Exercise inputs:
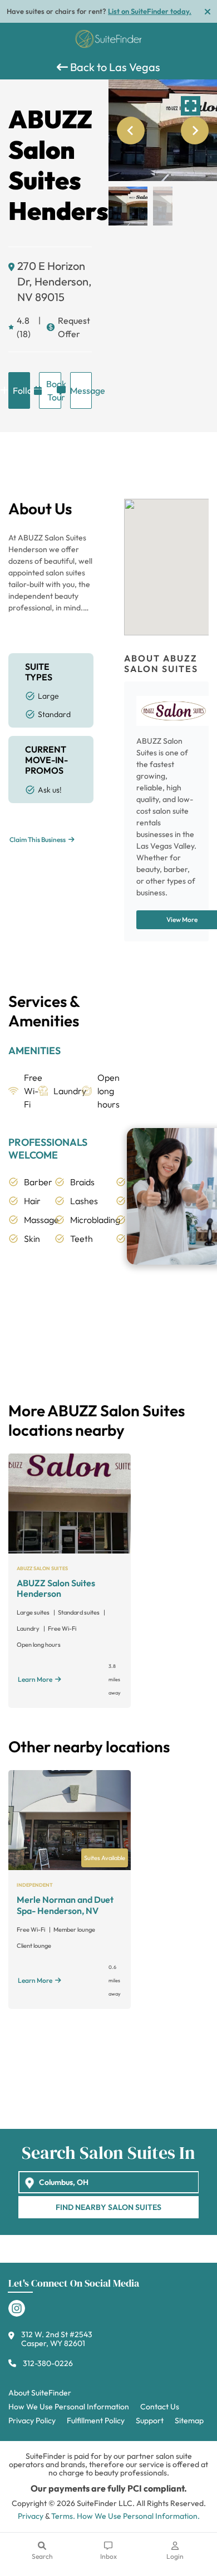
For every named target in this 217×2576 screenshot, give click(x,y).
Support (150, 2420)
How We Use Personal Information (68, 2407)
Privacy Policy (32, 2420)
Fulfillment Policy (96, 2420)
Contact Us (159, 2407)
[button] (127, 206)
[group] (162, 130)
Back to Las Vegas (114, 67)
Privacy (30, 2516)
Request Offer (74, 327)
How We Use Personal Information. (138, 2516)
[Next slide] (195, 130)
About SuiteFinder (39, 2393)
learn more (35, 1679)
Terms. (63, 2516)
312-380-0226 (48, 2363)
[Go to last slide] (131, 130)
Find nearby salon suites (108, 2207)
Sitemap (189, 2420)
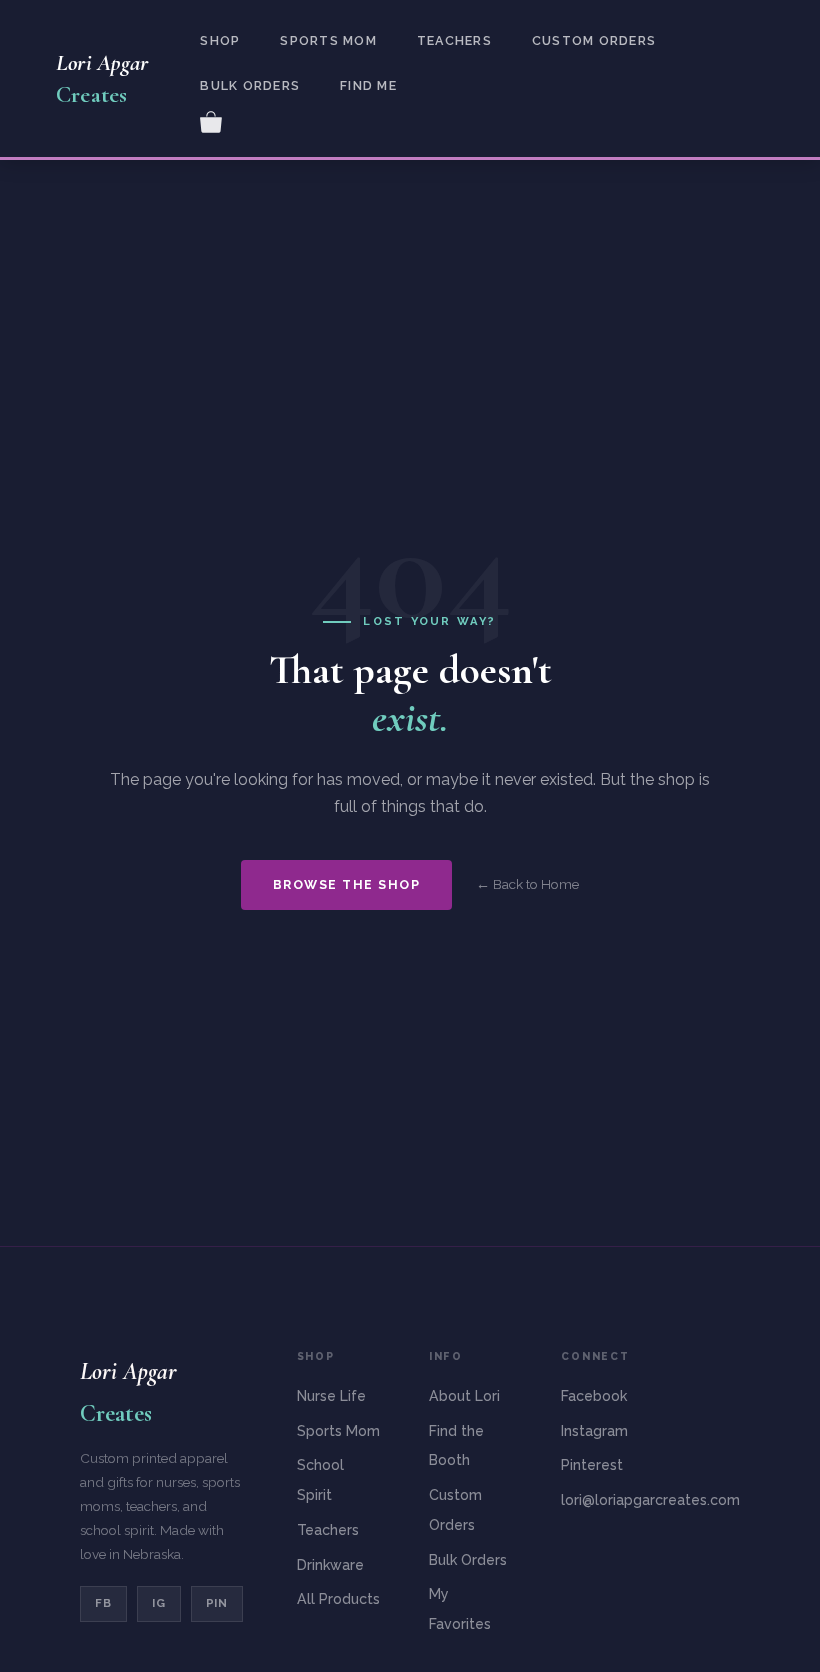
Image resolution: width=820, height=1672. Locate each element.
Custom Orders (594, 40)
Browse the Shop (346, 884)
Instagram (594, 1431)
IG (159, 1603)
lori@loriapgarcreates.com (650, 1500)
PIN (217, 1603)
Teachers (454, 40)
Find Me (368, 85)
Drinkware (330, 1565)
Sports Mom (328, 40)
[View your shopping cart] (211, 120)
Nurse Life (331, 1396)
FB (103, 1603)
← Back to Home (527, 884)
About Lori (464, 1396)
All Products (338, 1599)
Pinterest (592, 1465)
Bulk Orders (250, 85)
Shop (220, 40)
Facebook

Requirement: Repeat, character for character, the lines of the material above from the line with "How We Use Personal Information (68, 2407)" through the line with "How We Use Personal Information. (138, 2516)".

Final answer:
How We Use Personal Information (68, 2407)
Privacy Policy (32, 2420)
Fulfillment Policy (96, 2420)
Contact Us (159, 2407)
[button] (127, 206)
[group] (162, 130)
Back to Las Vegas (114, 67)
Privacy (30, 2516)
Request Offer (74, 327)
How We Use Personal Information. (138, 2516)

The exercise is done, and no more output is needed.